The 2023 Platzmann-Sauerland Open was a professional tennis tournament played on clay courts. It was the third edition of the tournament which was part of the 2023 ATP Challenger Tour. It took place in Lüdenscheid, Germany, between 31 July and 5 August 2023.

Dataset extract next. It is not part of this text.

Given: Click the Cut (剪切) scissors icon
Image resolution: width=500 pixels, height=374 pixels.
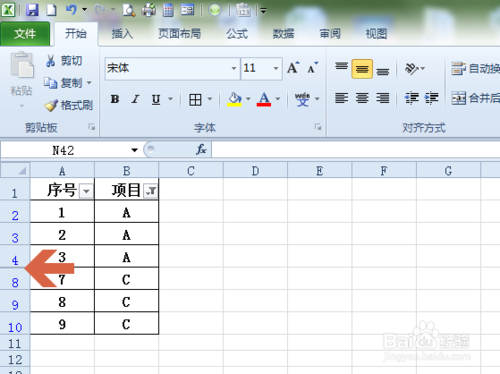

==Singles main draw entrants==
===Seeds===

| Country | Player | Rank^{1} | Seed |
|---|---|---|---|
| HUN | Fábián Marozsán | 87 | 1 |
| ESP | Pedro Martínez | 130 | 2 |
| FRA | Benoît Paire | 131 | 3 |
| KAZ | Timofey Skatov | 136 | 4 |
| GER | Maximilian Marterer | 144 | 5 |
| ITA | Raúl Brancaccio | 147 | 6 |
| GBR | Jan Choinski | 151 | 7 |
| BOL | Hugo Dellien | 164 | 8 |

- ^{1} Rankings as of 24 July 2023.

===Other entrants===
The following players received wildcards into the singles main draw:
- GER Liam Gavrielides
- GER Max Hans Rehberg
- GER Louis Wessels

The following player received entry into the singles main draw as an alternate:
- GER Henri Squire

The following players received entry from the qualifying draw:
- CRO Duje Ajduković
- ITA Tommaso Compagnucci
- UKR Georgii Kravchenko
- GER Marvin Möller
- Hazem Naw
- BRA Marcelo Zormann

== Champions ==
=== Singles ===

- CRO Duje Ajduković def. BOL Hugo Dellien 7–5, 6–4.

=== Doubles ===

- SUI Luca Margaroli / ARG Santiago Rodríguez Taverna def. GER Jakob Schnaitter / GER Kai Wehnelt 7–6^{(7–4)}, 6–4.